Visualization and genetic fate-mapping of cells organizing murine venous thrombi

Magdalena Bochenek (Mainz)1, K. Moiko (Mainz)1, A. Aderajew (Mainz)1, P. Lurz (Mainz)1, K. Schäfer (Mainz)1

1Universitätsmedizin der Johannes Gutenberg-Universität Mainz Kardiologie 1, Zentrum für Kardiologie Mainz, Deutschland


Background and Aim: Endothelial cells play a central role for venous thrombosis, and work from us and others has shown that experimental disruption of endothelial angiogenic signaling delays venous thrombus resolution. Transdifferentiation of hematopoietic to endothelial cell lineages (and the reverse) also has been described during new vessel formation, but its significance for thrombus revascularization is unknown. The aim of this study was to visualize the sequence of cellular events occurring during venous thrombus formation and resolution and to genetically fate-map the origin of cells revascularizing venous thrombi.

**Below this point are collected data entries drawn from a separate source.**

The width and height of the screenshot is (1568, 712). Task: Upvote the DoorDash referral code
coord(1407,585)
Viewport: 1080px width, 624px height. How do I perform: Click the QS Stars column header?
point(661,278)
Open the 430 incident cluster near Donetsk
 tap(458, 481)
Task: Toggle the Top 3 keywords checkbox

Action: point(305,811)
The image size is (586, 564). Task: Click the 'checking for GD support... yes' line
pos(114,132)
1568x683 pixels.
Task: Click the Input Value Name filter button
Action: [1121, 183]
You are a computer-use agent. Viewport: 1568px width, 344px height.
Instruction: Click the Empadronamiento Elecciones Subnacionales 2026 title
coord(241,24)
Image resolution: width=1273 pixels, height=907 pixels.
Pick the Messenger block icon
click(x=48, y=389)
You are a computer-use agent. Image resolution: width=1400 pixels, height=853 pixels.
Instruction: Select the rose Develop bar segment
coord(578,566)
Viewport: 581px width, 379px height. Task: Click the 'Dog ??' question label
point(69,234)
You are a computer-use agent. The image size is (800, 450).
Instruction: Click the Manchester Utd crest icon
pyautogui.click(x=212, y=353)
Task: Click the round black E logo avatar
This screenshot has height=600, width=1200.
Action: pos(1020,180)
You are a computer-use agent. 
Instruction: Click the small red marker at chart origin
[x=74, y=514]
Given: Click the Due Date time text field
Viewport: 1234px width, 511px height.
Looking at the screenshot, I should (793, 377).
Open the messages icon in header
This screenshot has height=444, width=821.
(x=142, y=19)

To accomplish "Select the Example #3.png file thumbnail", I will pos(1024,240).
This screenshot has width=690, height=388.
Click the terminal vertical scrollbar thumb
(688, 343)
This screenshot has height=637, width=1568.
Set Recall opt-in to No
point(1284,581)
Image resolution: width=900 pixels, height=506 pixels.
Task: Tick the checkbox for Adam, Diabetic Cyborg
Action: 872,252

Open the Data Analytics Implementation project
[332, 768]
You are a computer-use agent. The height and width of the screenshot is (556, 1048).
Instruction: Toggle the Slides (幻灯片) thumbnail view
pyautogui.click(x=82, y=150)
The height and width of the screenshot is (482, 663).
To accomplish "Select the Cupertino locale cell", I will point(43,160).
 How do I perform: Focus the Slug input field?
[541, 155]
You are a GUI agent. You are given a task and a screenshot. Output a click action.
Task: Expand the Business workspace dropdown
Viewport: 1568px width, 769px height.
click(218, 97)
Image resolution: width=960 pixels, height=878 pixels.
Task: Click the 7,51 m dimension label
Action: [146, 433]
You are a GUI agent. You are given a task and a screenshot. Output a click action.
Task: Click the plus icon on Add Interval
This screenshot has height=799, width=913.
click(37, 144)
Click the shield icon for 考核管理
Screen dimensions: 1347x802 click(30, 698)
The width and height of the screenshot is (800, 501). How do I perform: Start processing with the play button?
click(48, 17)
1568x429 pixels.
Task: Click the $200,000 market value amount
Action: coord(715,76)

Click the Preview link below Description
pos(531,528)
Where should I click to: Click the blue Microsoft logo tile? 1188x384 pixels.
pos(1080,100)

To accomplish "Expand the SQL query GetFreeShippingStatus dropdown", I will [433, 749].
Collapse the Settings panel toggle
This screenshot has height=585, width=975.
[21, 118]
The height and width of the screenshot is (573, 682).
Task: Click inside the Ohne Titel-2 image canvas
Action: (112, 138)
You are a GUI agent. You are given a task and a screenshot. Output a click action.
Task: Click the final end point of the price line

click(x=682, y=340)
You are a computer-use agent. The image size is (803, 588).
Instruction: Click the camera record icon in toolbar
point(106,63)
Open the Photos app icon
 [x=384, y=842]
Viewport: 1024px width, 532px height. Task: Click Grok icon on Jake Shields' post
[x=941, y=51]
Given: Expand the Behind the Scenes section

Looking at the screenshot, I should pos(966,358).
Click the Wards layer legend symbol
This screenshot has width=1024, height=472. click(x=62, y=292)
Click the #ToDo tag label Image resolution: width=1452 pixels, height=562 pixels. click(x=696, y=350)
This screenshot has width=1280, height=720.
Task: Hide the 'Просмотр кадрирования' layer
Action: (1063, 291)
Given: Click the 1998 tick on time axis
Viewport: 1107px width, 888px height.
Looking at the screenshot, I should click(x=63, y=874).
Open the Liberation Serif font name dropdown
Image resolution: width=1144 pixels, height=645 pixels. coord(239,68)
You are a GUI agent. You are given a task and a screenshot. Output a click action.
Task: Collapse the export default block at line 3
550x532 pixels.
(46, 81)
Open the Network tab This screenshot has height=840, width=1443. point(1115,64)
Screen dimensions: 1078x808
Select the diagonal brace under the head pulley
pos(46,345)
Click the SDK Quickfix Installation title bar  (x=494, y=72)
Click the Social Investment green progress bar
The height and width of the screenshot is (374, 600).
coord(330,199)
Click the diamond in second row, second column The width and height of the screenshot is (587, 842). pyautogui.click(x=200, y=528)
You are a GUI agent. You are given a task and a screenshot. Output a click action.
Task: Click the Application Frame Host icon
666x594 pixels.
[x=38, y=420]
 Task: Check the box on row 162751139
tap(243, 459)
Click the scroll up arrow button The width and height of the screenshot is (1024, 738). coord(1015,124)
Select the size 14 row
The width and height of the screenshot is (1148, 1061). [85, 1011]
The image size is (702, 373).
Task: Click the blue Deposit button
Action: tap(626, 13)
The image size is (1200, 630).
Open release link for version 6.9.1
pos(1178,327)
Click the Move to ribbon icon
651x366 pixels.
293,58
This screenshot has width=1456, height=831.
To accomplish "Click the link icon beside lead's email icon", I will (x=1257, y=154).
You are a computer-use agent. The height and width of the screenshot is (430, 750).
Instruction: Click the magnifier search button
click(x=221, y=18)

Methods: Reporter mice (Rosa26-mTmG) with enhanced membrane-tethered green fluorescent protein (mEGFP) expression specifically in either erythrocytes (EpoR.Cre), endothelial cells (Tie2.CreERT2) or pericytes (PDGFRB.CreERT2) were subjected to inferior Vena cava ligation to induce stasis and deep vein thrombosis. Non-invasive ultrasound was performed, and veins containing thrombi were isolated at different time points (at 2, 7, 14, 21 and 28 days) after surgery. Serial longitudinal sections were cut from cryo-preserved thrombi and subjected to Carstairs staining to visualize erythrocytes, platelets and fibrin, as well as to immunofluorescent staining using antibodies against general endothelial cell markers, such as platelet endothelial cell adhesion molecule-1 (PECAM1 or CD31) and isolectin B4 (IB4), and endothelial cell markers with specific functions, such as endomucin (EMCN) and intracellular adhesion molecule-2 (ICAM2).

Results: Our analysis revealed mEGFP-labeled erythrocyte accumulation near the vein wall and immediately attached to the inner vein endothelial cell layer on day 2, whereas unlabeled nucleated cells invaded this area and translocated erythrocyte signals towards the center of the thrombus at later time points. mEGFP-labeled endothelial cells started to occur at day 7 and to form vessel-like structures within thrombi, primarily at the outer layers of the thrombus, starting at day 14, and their numbers increased over the time. mEGFP-labeled pericytes were detected from day 14 onwards. Although RBC-mEGFP and CD31 signals were found to co-localize in 2-days-old thrombi, nuclear staining was negative suggesting activated platelets as its main origin. Endothelial mEGFP and CD31 double-positive cells were present from day 7 onwards, whereas pericyte mEGFP expressing cells did not stain positive for CD31. mEGF-CD31-labeled endothelial cells were also observed in the tissue surrounding veins at all time points, whereas isolectin B4 labeled cells were detected in thrombi at day 2 post-surgery, but not in the surrounding, injured vein. The venous endothelial cell marker endomucin was expressed in injured veins at all times, and endomucin-positive endothelial cells formed vessels-like structures inside the thrombi at day 21 post-surgery. Interestingly, expression of ICAM2, a marker of endothelial cell activation, was observed only in the endothelial cells lining the neighbouring aorta, but not in those lining the IVC.

Conclusions: Our analyses visualize the time-dependent repopulation of venous thrombi with diverse types of cells, focusing on RBC’s, endothelial cells and pericytes.